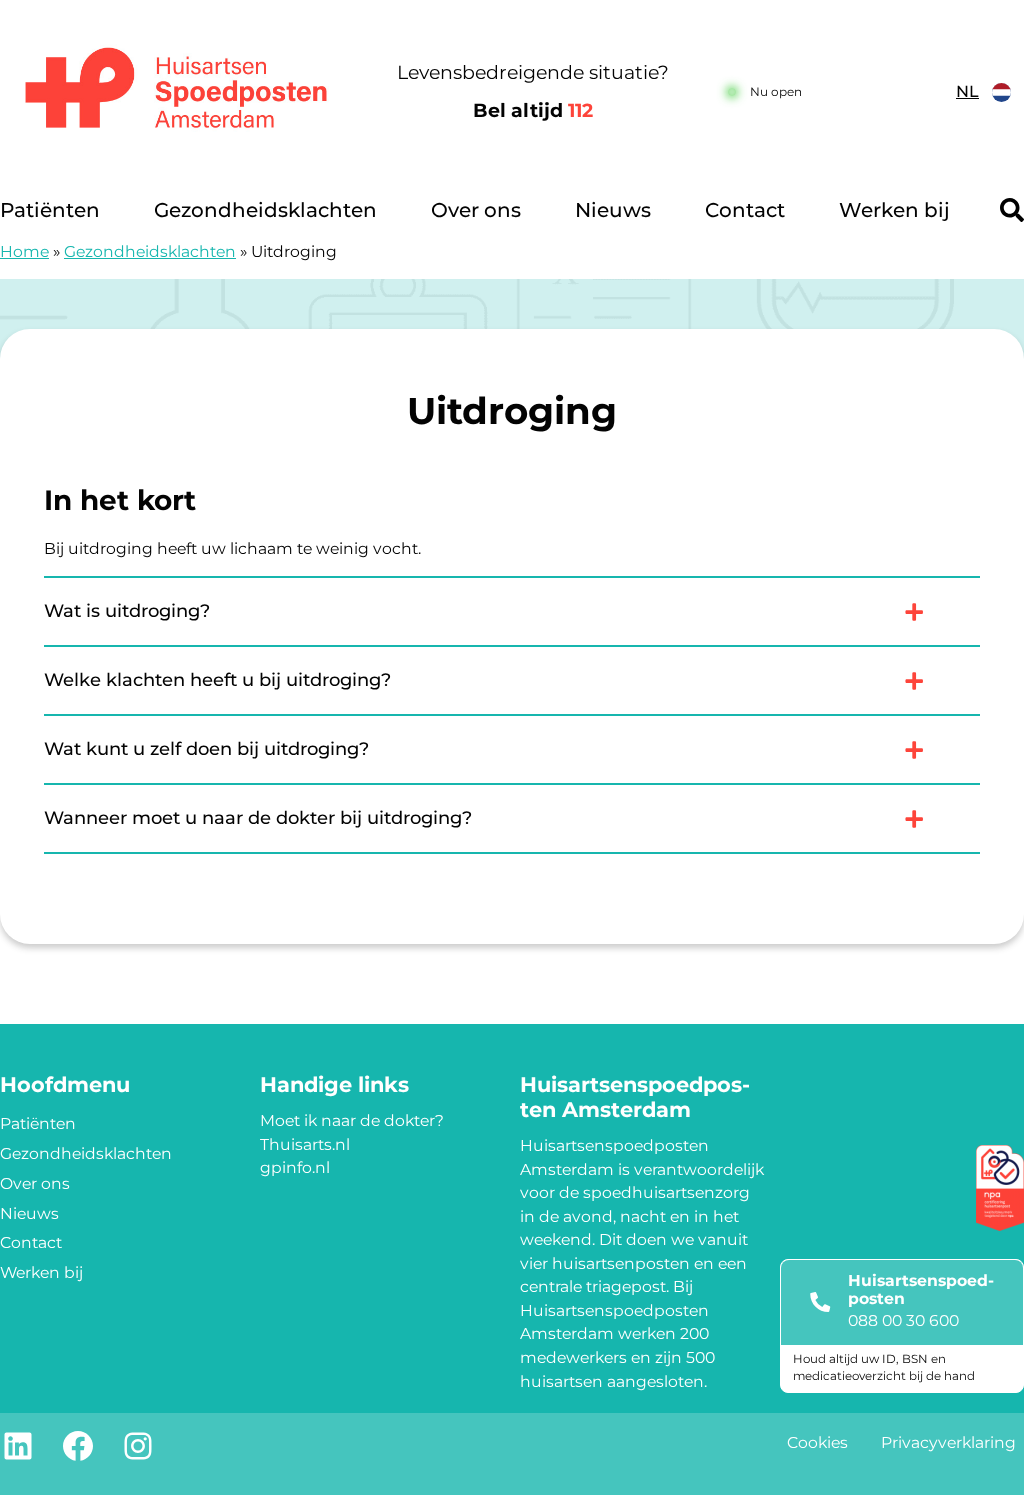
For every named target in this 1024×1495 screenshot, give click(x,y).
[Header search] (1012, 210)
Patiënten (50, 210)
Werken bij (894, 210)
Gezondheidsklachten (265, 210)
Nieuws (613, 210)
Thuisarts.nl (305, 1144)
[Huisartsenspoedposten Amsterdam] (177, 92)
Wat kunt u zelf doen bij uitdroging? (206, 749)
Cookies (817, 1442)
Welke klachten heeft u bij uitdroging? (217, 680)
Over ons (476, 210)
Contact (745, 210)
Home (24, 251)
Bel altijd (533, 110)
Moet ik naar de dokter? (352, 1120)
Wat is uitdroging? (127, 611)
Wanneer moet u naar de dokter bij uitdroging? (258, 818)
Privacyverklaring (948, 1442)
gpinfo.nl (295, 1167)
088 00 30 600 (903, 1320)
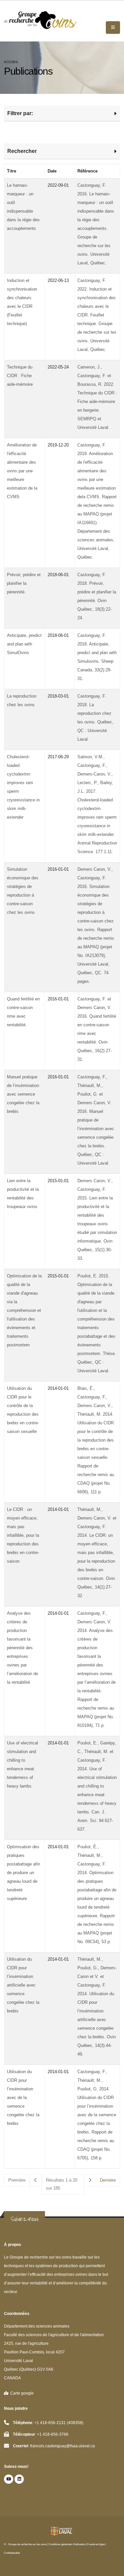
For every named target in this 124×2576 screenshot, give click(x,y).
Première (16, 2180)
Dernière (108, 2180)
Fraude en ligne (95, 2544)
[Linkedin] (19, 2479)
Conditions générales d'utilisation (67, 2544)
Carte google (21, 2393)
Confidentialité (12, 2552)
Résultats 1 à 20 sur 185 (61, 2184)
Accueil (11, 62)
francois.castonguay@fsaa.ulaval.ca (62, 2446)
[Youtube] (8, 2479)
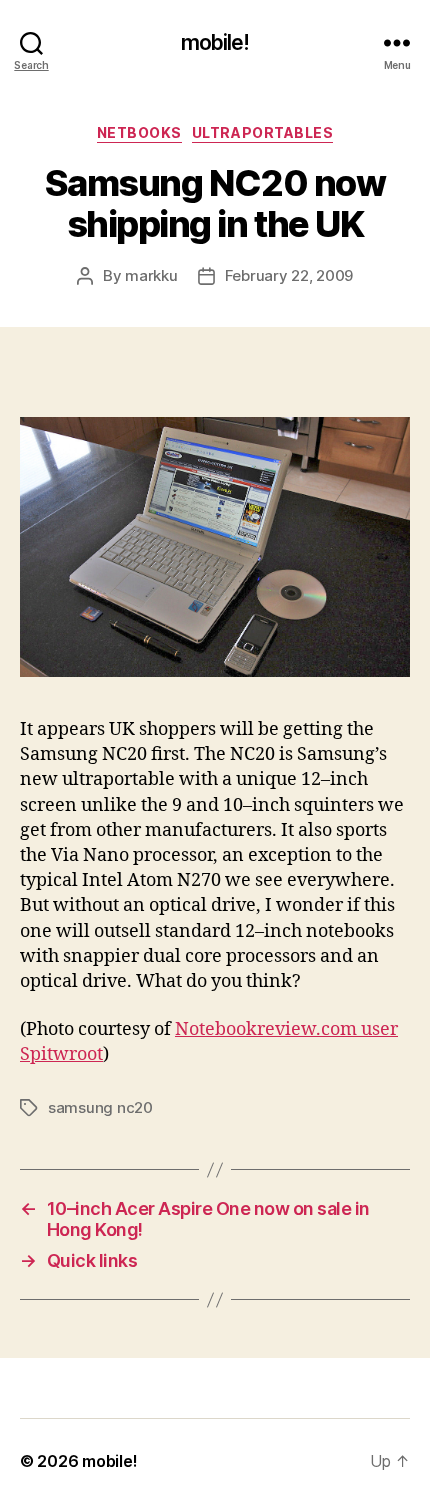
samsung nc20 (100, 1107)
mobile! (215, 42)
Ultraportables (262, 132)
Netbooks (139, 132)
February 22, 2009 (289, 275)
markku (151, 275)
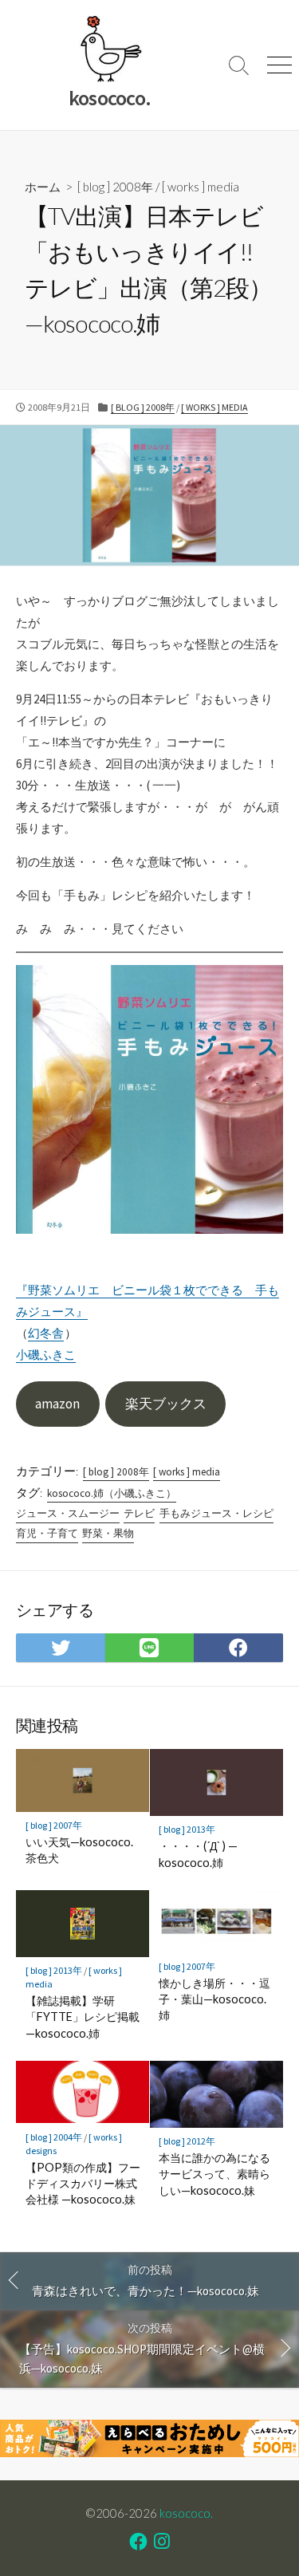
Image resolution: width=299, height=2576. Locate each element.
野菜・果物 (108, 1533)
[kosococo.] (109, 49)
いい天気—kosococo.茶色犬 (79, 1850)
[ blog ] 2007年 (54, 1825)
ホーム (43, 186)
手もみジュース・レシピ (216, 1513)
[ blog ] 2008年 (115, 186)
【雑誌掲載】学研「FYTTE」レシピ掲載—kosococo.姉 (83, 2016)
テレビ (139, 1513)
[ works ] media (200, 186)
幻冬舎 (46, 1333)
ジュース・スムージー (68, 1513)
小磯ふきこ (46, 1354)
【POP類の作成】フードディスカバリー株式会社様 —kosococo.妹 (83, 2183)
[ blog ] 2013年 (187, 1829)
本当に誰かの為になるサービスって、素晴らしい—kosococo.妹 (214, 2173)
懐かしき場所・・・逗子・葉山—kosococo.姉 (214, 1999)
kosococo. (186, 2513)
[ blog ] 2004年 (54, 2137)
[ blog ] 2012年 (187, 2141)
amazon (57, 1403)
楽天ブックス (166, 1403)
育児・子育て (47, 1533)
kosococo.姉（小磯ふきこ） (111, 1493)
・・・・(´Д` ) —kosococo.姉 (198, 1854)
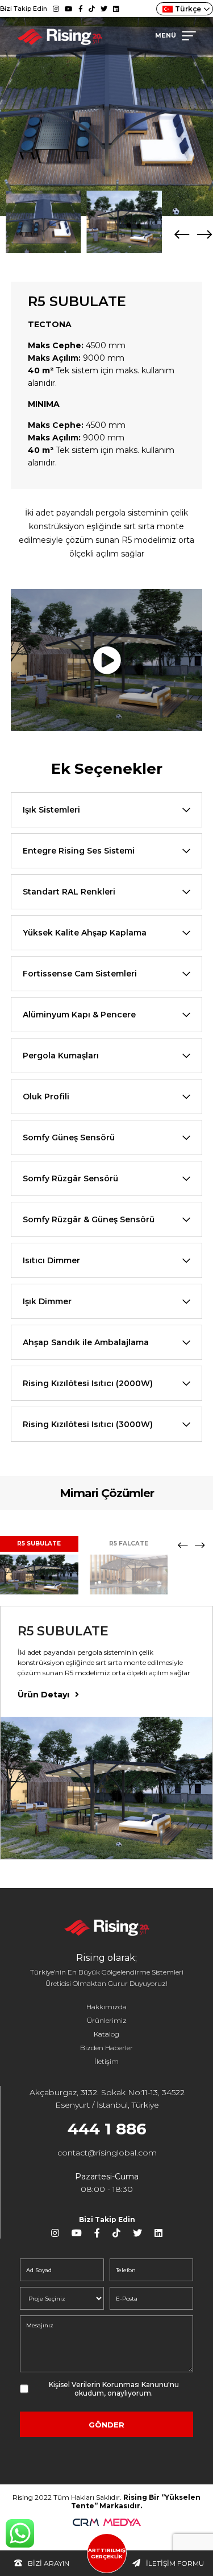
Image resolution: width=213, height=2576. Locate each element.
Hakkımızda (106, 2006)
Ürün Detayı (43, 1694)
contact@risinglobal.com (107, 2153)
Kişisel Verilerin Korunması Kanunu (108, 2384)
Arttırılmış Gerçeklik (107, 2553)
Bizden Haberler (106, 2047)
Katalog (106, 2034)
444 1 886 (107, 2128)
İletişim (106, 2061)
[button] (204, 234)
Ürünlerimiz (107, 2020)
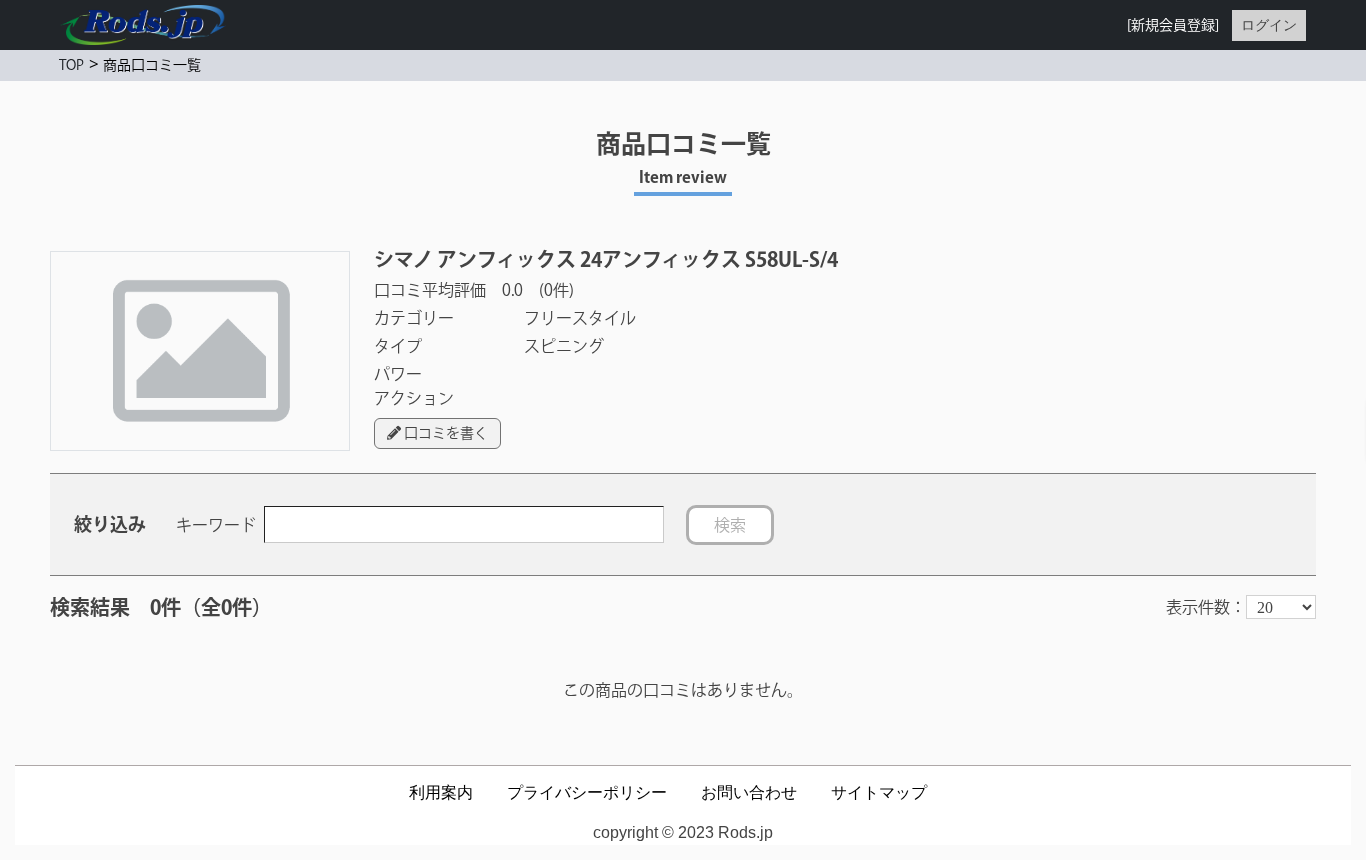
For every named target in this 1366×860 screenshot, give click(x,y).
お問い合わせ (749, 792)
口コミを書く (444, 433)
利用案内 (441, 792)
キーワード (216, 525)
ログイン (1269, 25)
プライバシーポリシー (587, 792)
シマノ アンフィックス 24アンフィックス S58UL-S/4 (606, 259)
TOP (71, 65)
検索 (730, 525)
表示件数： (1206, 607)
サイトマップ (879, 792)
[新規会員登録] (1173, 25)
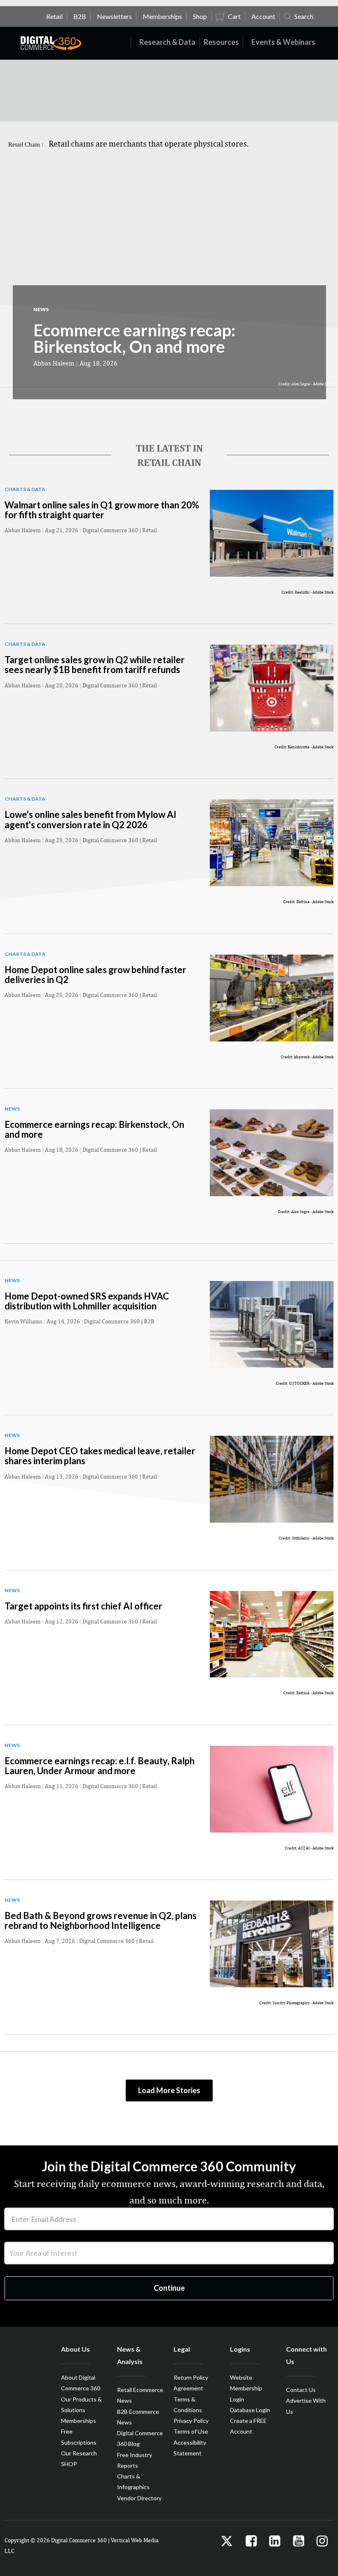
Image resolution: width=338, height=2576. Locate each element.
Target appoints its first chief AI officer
####################
Work instruction>
Of all the material above, only the lines from the one that has "088 00 30 600 (903, 1320)" down to the one that has "ホーム (43, 186)" are to be written out, exactly and with both ends included. Pictures are skipped.

Answer space>
088 00 30 600 (903, 1320)
For every named target in this 124×2576 screenshot, give click(x,y).
Première (16, 2180)
Dernière (108, 2180)
Fraude en ligne (95, 2544)
[Linkedin] (19, 2479)
Conditions générales d'utilisation (67, 2544)
Carte google (21, 2393)
Confidentialité (12, 2552)
Résultats 1 à 20 sur 185 (61, 2184)
Accueil (11, 62)
francois.castonguay@fsaa.ulaval.ca (62, 2446)
[Youtube] (8, 2479)
samsung nc20 (100, 1107)
mobile! (215, 42)
Ultraportables (262, 132)
Netbooks (139, 132)
February 22, 2009 (289, 275)
markku (151, 275)
Image resolution: width=299, height=2576. Locate each element.
野菜・果物 (108, 1533)
[kosococo.] (109, 49)
いい天気—kosococo.茶色犬 (79, 1850)
[ blog ] 2007年 (54, 1825)
ホーム (43, 186)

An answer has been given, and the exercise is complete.